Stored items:

============

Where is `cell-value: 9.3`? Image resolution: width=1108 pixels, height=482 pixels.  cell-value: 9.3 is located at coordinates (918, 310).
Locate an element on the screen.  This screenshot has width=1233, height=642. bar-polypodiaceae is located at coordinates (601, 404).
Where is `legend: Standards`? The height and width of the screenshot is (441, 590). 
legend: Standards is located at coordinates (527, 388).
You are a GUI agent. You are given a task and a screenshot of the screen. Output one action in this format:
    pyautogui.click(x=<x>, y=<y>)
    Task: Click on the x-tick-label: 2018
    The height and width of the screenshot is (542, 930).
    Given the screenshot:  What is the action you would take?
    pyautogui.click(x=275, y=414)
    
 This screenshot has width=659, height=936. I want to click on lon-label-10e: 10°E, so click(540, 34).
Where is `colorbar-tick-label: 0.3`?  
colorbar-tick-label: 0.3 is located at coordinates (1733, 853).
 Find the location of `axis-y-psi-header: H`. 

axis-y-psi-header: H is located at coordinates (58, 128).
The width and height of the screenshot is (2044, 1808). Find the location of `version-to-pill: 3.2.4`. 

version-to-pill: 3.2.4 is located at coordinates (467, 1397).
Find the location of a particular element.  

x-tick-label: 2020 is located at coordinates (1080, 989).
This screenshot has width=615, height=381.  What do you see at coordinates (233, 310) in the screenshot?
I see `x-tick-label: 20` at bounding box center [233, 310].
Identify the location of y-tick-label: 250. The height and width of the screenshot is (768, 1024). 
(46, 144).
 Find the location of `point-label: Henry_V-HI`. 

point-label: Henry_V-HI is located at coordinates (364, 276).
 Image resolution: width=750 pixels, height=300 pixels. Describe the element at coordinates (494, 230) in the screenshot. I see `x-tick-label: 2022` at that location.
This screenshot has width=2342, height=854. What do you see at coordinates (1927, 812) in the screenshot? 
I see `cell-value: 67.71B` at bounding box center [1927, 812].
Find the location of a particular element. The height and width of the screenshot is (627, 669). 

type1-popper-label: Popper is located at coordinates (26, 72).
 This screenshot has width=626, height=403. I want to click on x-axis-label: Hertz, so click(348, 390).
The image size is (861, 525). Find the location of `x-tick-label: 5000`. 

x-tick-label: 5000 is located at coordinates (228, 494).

============

Your objective: Write out every entry above again without changing a single character.

Exercise response:
Where is `cell-value: 9.3`? Image resolution: width=1108 pixels, height=482 pixels.  cell-value: 9.3 is located at coordinates (918, 310).
Locate an element on the screen.  This screenshot has width=1233, height=642. bar-polypodiaceae is located at coordinates (601, 404).
Where is `legend: Standards`? The height and width of the screenshot is (441, 590). 
legend: Standards is located at coordinates (527, 388).
You are a GUI agent. You are given a task and a screenshot of the screen. Output one action in this format:
    pyautogui.click(x=<x>, y=<y>)
    Task: Click on the x-tick-label: 2018
    The height and width of the screenshot is (542, 930).
    Given the screenshot:  What is the action you would take?
    pyautogui.click(x=275, y=414)
    
 This screenshot has width=659, height=936. I want to click on lon-label-10e: 10°E, so click(540, 34).
Where is `colorbar-tick-label: 0.3`?  
colorbar-tick-label: 0.3 is located at coordinates (1733, 853).
 Find the location of `axis-y-psi-header: H`. 

axis-y-psi-header: H is located at coordinates (58, 128).
The width and height of the screenshot is (2044, 1808). Find the location of `version-to-pill: 3.2.4`. 

version-to-pill: 3.2.4 is located at coordinates (467, 1397).
Find the location of a particular element.  

x-tick-label: 2020 is located at coordinates (1080, 989).
This screenshot has width=615, height=381.  What do you see at coordinates (233, 310) in the screenshot?
I see `x-tick-label: 20` at bounding box center [233, 310].
Identify the location of y-tick-label: 250. The height and width of the screenshot is (768, 1024). 
(46, 144).
 Find the location of `point-label: Henry_V-HI`. 

point-label: Henry_V-HI is located at coordinates (364, 276).
 Image resolution: width=750 pixels, height=300 pixels. Describe the element at coordinates (494, 230) in the screenshot. I see `x-tick-label: 2022` at that location.
This screenshot has width=2342, height=854. What do you see at coordinates (1927, 812) in the screenshot? 
I see `cell-value: 67.71B` at bounding box center [1927, 812].
Find the location of a particular element. The height and width of the screenshot is (627, 669). 

type1-popper-label: Popper is located at coordinates (26, 72).
 This screenshot has width=626, height=403. I want to click on x-axis-label: Hertz, so click(348, 390).
The image size is (861, 525). Find the location of `x-tick-label: 5000`. 

x-tick-label: 5000 is located at coordinates (228, 494).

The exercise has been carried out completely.